Betabloqueador indicado para controle de hipertensão, angina pectoris, arritmias cardíacas, enxaqueca, tremor essencial e ansiedade.
Controle de hipertensão. Controle de angina pectoris. Controle das arritmias cardíacas. Profilaxia da enxaqueca. Controle do tremor essencial. Controle da ansiedade e taquicardia por ansiedade. Controle adjuvante da tireotoxicose e crise tireotóxica.

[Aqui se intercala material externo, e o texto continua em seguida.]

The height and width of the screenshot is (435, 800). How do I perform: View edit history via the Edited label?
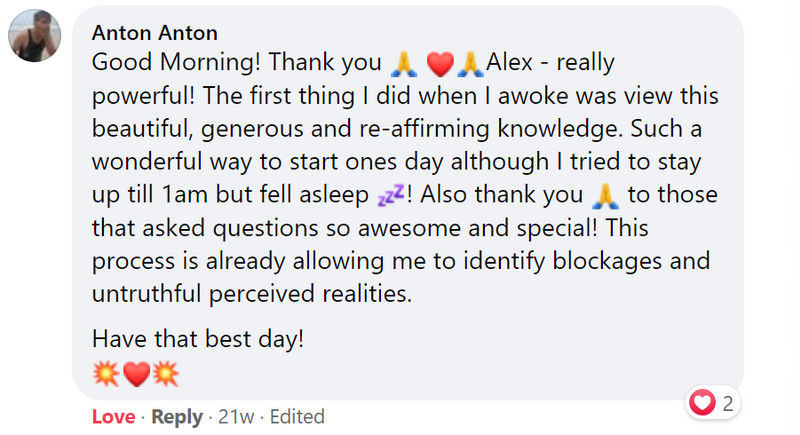tap(296, 416)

Controle da cardiomiopatia hipertrófica obstrutiva. Controle de feocromocitoma.
Hipersensibilidade ao propranolol e componentes da fórmula. Hipotensão. Bradicardia. Distúrbios graves da circulação arterial periférica. Síndrome do nó sino-atrial. Feocromocitoma não tratado. Insuficiência cardíaca descompensada. Angina de Prinzmetal. Choque cardiogênico. Acidose metabólica. Bloqueio cardíaco de segundo ou terceiro grau. Histórico de asma brônquica ou broncoespasmo.
Adultos - Hipertensão: dose inicial 80 mg duas vezes ao dia, máximo 640 mg/dia. Angina, ansiedade, enxaqueca e tremor: dose inicial 40 mg duas ou três vezes ao dia. Arritmia e taquicardia: 10-40 mg três ou quatro vezes ao dia. Feocromocitoma: 60 mg pré-operatório ou 30 mg manutenção. Pacientes idosos e crianças: doses individualizadas conforme resposta clínica.
Os comprimidos devem ser administrados por via oral, engolidos inteiros com água. Se esquecer uma dose, tomar assim que possível. Não tomar duas doses ao mesmo tempo.
Comuns: fadiga, lassitude, bradicardia, extremidades frias, fenômeno de Raynaud, distúrbios do sono. Incomuns: distúrbios gastrointestinais, náuseas, vômito, diarréias. Raras: vertigem, trombocitopenia, hipotensão postural, alucinações, psicoses, alopecia, broncoespasmo. Muito raras: hipoglicemia, síndrome tipo miastenia grave.
Usar com cautela em insuficiência cardíaca controlada, distúrbios circulatórios periféricos, bloqueio cardíaco de primeiro grau. Pode mascarar sinais de hipoglicemia e tireotoxicose. Não descontinuar abruptamente em doença cardíaca isquêmica. Cautela em cirrose descompensada e hipertensão portal. Pode comprometer capacidade de dirigir se causar vertigem ou fadiga.
Categoria C. Não deve ser utilizado sem orientação médica. Betabloqueadores reduzem perfusão placentária, podendo resultar em morte fetal, partos prematuros e eventos adversos no neonato. Amamentação não recomendada após administração.
Sintomas: bradicardia, hipotensão, insuficiência cardíaca aguda, broncoespasmo. Tratamento: monitorização em UTI, lavagem gástrica, carvão ativado, atropina (1-2 mg IV), glucagon (1-2 mg IV), dobutamina ou estimulantes beta-adrenérgicos conforme necessário. Ligue 0800 722 6001 em caso de intoxicação.
Modifica a taquicardia da hipoglicemia. Cuidado ao usar concomitantemente com tratamento hipoglicêmico em diabéticos. Propranolol pode prolongar resposta hipoglicêmica à insulina.